Creator Description Use Case

Embedded (default)

Stores data inside the GigaMap object graph

When you want the index persisted with your data

DirectoryCreator.MMap(path)

Memory-mapped file storage

Production environments, large indexes

DirectoryCreator.ByteBuffers()

In-memory storage

Testing, temporary indexes

Embedded Storage

When no directory creator is specified, the index data is stored inside the GigaMap’s object graph. This means the index is automatically persisted when the GigaMap is stored with EclipseStore.

LuceneContext<Article> context = LuceneContext.New(
    new ArticleDocumentPopulator()
);

MMap Directory

For large indexes or when you want separate storage, use memory-mapped file storage.

LuceneContext<Article> context = LuceneContext.New(
    Paths.get("/data/lucene-index"),
    new ArticleDocumentPopulator()
);

// Or explicitly
LuceneContext<Article> context = LuceneContext.New(
    DirectoryCreator.MMap(Paths.get("/data/lucene-index")),
    new ArticleDocumentPopulator()
);

ByteBuffers Directory

For testing or temporary in-memory indexes.

LuceneContext<Article> context = LuceneContext.New(
    DirectoryCreator.ByteBuffers(),
    new ArticleDocumentPopulator()
);

Analyzer Creators

The AnalyzerCreator controls how text is tokenized and processed.

Standard Analyzer (Default)

The default analyzer tokenizes on word boundaries, removes common stopwords, and lowercases text.

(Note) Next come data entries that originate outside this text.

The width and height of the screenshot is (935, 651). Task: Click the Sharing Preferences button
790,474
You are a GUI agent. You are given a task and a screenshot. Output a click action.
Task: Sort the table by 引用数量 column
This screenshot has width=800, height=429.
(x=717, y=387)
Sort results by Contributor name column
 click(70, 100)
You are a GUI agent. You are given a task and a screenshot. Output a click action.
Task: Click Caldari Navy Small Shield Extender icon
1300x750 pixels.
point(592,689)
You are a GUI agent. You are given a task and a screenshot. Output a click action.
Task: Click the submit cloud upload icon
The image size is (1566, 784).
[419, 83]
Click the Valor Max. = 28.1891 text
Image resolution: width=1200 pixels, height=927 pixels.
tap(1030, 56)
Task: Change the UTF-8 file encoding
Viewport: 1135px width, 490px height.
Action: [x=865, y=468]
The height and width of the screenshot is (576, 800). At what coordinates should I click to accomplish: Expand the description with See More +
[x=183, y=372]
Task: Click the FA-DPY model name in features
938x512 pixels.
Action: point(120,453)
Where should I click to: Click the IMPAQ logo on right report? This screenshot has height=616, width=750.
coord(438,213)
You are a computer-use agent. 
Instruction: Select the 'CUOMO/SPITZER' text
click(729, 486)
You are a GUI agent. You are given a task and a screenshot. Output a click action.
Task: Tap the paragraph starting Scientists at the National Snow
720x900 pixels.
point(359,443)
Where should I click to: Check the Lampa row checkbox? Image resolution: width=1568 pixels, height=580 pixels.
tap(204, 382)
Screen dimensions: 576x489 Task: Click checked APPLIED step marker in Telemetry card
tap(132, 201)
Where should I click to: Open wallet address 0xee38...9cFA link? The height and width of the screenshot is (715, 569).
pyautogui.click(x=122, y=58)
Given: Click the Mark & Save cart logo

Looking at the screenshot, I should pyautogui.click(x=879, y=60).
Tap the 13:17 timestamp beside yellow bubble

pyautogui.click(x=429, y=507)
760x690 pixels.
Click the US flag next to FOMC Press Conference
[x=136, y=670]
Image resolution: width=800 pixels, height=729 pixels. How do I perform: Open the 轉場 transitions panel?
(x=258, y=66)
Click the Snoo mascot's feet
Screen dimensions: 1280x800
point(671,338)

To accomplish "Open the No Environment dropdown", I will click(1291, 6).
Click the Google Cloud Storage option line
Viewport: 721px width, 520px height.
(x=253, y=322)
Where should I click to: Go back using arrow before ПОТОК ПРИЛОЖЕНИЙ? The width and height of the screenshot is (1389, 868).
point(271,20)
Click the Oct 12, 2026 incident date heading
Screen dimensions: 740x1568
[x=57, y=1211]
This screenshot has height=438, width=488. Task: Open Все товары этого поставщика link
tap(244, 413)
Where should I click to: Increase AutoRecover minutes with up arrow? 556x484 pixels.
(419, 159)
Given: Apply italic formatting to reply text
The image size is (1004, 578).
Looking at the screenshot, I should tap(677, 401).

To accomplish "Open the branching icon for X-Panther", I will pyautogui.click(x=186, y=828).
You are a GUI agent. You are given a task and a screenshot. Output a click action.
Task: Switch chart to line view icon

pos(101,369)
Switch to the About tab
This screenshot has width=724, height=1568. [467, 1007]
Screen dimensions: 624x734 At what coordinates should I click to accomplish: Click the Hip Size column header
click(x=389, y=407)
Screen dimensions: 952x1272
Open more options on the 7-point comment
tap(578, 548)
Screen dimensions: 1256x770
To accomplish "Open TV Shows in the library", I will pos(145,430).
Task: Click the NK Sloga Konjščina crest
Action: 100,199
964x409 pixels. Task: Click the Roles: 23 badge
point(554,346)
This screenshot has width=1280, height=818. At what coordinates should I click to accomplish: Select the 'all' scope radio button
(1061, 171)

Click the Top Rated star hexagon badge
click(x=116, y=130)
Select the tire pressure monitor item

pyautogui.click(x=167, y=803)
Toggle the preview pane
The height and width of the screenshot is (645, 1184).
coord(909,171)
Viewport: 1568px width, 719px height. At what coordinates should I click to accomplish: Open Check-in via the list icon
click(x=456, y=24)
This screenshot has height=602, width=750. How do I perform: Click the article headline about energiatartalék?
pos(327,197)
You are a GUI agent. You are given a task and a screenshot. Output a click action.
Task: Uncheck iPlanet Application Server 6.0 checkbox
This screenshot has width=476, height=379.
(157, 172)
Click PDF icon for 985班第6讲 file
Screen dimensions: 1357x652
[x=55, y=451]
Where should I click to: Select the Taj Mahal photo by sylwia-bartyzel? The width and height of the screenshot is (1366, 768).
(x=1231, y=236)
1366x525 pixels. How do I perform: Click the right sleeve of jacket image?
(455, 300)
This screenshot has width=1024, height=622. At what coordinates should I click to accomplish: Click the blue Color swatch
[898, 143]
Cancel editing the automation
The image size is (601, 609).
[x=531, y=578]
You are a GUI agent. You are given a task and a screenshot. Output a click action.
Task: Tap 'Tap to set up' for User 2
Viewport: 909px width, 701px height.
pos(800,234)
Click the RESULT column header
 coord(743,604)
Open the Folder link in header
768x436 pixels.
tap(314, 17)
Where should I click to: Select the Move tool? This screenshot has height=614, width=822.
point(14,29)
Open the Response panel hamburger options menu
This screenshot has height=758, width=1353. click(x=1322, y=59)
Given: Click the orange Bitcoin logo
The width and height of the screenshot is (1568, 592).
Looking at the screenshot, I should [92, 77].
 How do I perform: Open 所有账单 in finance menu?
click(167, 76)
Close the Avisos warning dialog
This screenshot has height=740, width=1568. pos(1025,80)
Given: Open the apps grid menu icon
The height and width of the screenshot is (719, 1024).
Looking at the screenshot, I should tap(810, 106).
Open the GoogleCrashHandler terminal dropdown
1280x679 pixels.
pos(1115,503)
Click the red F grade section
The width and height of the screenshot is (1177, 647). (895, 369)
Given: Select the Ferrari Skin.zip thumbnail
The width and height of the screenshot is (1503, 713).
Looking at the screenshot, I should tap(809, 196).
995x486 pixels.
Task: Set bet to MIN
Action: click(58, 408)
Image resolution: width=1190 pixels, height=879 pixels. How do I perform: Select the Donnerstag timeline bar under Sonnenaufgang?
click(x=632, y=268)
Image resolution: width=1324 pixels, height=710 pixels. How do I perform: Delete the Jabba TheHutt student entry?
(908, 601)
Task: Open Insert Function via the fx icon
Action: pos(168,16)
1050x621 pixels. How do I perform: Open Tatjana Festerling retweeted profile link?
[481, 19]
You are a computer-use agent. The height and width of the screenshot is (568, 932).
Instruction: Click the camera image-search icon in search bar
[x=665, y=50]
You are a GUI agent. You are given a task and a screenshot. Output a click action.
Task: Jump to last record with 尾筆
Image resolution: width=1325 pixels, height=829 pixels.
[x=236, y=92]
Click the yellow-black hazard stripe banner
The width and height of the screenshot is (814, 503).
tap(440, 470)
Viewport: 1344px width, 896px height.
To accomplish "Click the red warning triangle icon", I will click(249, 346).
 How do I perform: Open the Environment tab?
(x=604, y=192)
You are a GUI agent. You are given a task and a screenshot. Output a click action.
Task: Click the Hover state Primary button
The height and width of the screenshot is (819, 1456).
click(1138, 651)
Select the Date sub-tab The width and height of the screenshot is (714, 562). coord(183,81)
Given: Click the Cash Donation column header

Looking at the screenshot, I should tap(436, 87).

// Uses StandardAnalyzer by default
LuceneContext<Article> context = LuceneContext.New(
    new ArticleDocumentPopulator()
);

// Or explicitly
LuceneContext<Article> context = LuceneContext.New(
    DirectoryCreator.ByteBuffers(),
    AnalyzerCreator.Standard(),
    new ArticleDocumentPopulator()
);

Custom Analyzer

For language-specific or domain-specific text processing, create a custom AnalyzerCreator.

public class GermanAnalyzerCreator extends AnalyzerCreator
{
    @Override
    public Analyzer create()
    {
        return new GermanAnalyzer();
    }
}

LuceneContext<Article> context = LuceneContext.New(
    DirectoryCreator.MMap(indexPath),
    new GermanAnalyzerCreator(),
    new ArticleDocumentPopulator()
);

Auto-Commit

By default, changes are automatically committed after each operation. For bulk operations, you may want to disable auto-commit for better performance.

// Manual commit for bulk operations
LuceneContext<Article> context = LuceneContext.builder()
    .documentPopulator(new ArticleDocumentPopulator())
    .autoCommit(false)
    .build();

GigaMap<Article> articles = GigaMap.New();
LuceneIndex<Article> luceneIndex = articles.index().register(LuceneIndex.Category(context));

// Add many entities
for (Article article : bulkArticles)
{
    articles.add(article);
}

// Commit once at the end
luceneIndex.commit();

Thread Safety

All Lucene index operations are synchronized on the parent GigaMap, making the index safe for concurrent access from multiple threads.

Resource Management

The Lucene index implements Closeable. Call close() to release resources.

luceneIndex.close();

After closing, the index can be re-initialized on the next query.